The heiress was chatting on the telephone the other night, her first real telephone conversation with a friend in her six years on earth. I just happened to be sitting in the same room, so I couldn’t help but listen in-I assume that by doing so, I was not violating some judge’s notion of a child’s right to privacy.
The conversation, at least the one end of it I could hear, seemed charming and precious enough, until that moment came, that moment I knew would arrive sooner or later as the heiress made her way outside the cocoon of hearth and home. She was listening intently to her friend, and then she turned to me and, without excusing herself (I must teach her telephone manners), she asked me what a movie theater was.
Later research would show that the heiress is alone among her friends in having never seen the inside of a movie theater. That no doubt qualifies as little more than child abuse in some quarters of this city.
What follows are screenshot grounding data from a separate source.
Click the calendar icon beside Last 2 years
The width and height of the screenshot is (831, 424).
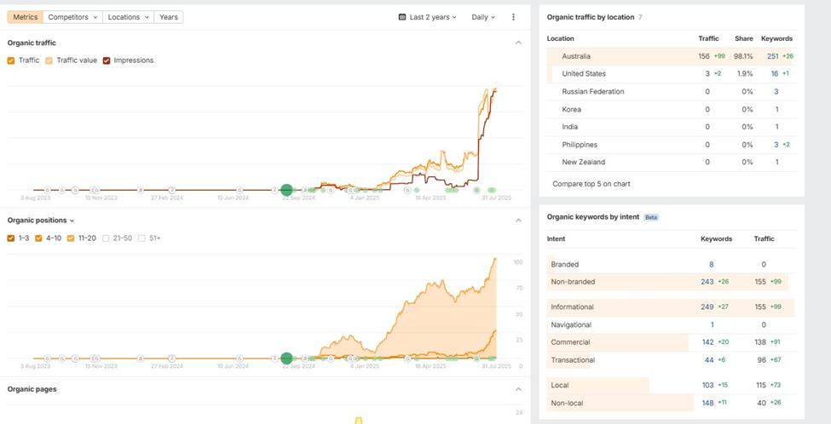[402, 17]
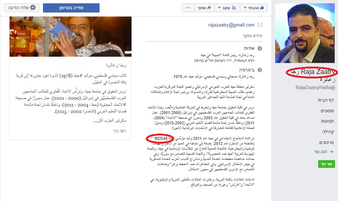Image resolution: width=338 pixels, height=201 pixels.
Task: Click the blue צפייה בסרטון button
Action: pos(71,8)
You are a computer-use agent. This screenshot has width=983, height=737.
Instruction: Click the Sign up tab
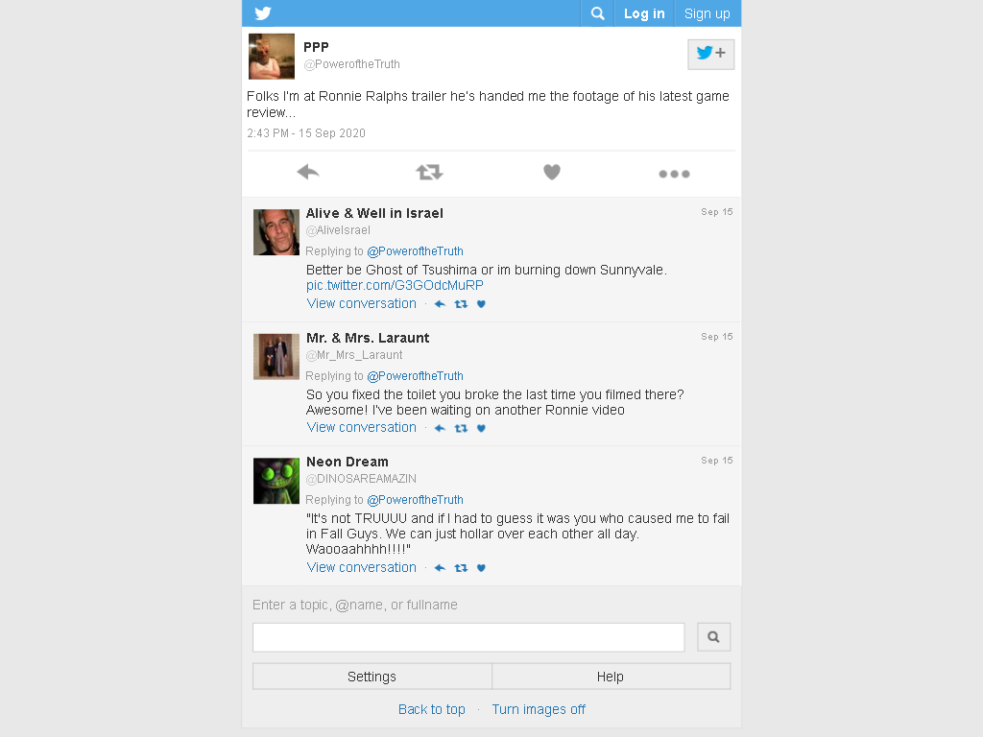(707, 13)
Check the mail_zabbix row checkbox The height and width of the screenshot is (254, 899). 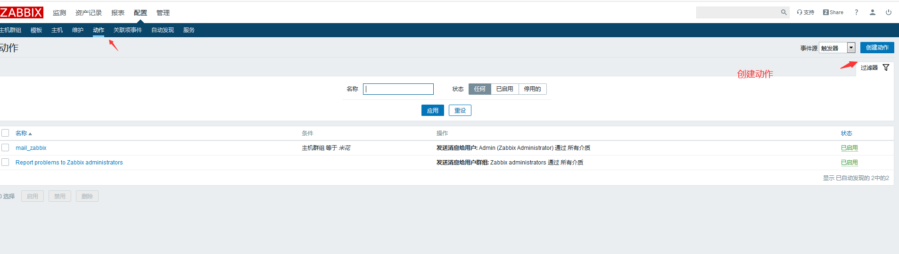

I prefer to consider it a case of cultural disobedience: I’m not quite ready to cede my values and parental power to entertainment moguls whose products seem to define our very existence.
I knew what was coming next: She returned her attention to her friend, listened for a more few minutes, and then directed a flood of inquiries to me concerning movie stars I barely could identify, followed by equally earnest questions about singers whose names meant nothing to me. (She mentioned something about something she called “In Sync” and someone called Britney something-or-other. I’m far too uninterested to find out Britney’s last name.)
The heiress awaited my reply. “What do I look like, a candidate for president?” I said, finally. This seemed to amuse the heiress, and successfully shifted the conversation back to more familiar ground-school projects, swimming lessons and the like.
If she continues to go through life as blissfully ignorant of pop culture as she is now, the heiress had better forget about a life in public service. As long as smirking, jaded baby boomers are in charge of the nation’s dialogue, candidates for public office will have to be better informed about sitcoms and movie stars than they are about, oh, stuff like national defense and social policy.
The pop quiz is all the rage this year. Don Imus subjected an all-too-willing Rick Lazio to questions about television shows the other day. And, of course, George W. Bush was held up to media contempt when he had trouble with a magazine writer’s questions about television shows, including Sex and the City , a program that apparently concerns itself with vacuous New Yorkers and their sex lives. This led certain quasi-political columnists to assail the governor as a pop-culture ignoramus. In the rarefied circles of the elite media, there can be no harsher charge.
When Americans were saving the world from the Nazis and leading the Free World against communism, presidential candidates who professed ignorance about television shows no doubt would have won praise for their gravitas and sense of priorities. Today, a candidate who can’t identify sitcom characters can expect nothing but scorn and loathing from those who can’t seem to summon an opinion on, say, the death penalty or a tax cut or the future of Social Security.
The media-obsessed boomer commentators no doubt think they’ve created something original with their ironic pop quizzes. Ah, but if their taste in pop culture were any better, they’d know that the Monty Python troupe had them beat by three decades. Of course, the Pythons’ goal was satire, not empty irony. In a skit the Pythons produced in 1970, Eric Idle was the pompous-looking moderator of a show called “World Forum.” His “guests” were Karl Marx, Lenin, Che Guevara and Mao Zedong. After introducing the four grave-looking commies and expounding on their historical importance, Mr. Idle fired a question at Guevara: “Che Guevara-Coventry City last won the F.A. Cup in what year?” It was a trick question: Coventry City, in 1970, had never won England’s Football Association Cup!
The skit ended with Karl Marx answering a series of questions in hopes of winning a lounge suite. He got two right, about the political origins of the class struggle and the development of the industrial bourgeoisie. But he missed Mr. Idle’s last question: “Who won the Cup final in 1949?” (It was the Wolverhampton Wanderers, who beat Leicester 3-1.)
Poor Karl never got the lounge suite.
The quizmasters who would control the tenor of American politics think they’re mighty funny people, indeed. And they figure we’re laughing along with them.
Personally, though, I’m pretty happy George W. Bush doesn’t spend his time watching sitcoms. Maybe there’s hope for the heiress after all.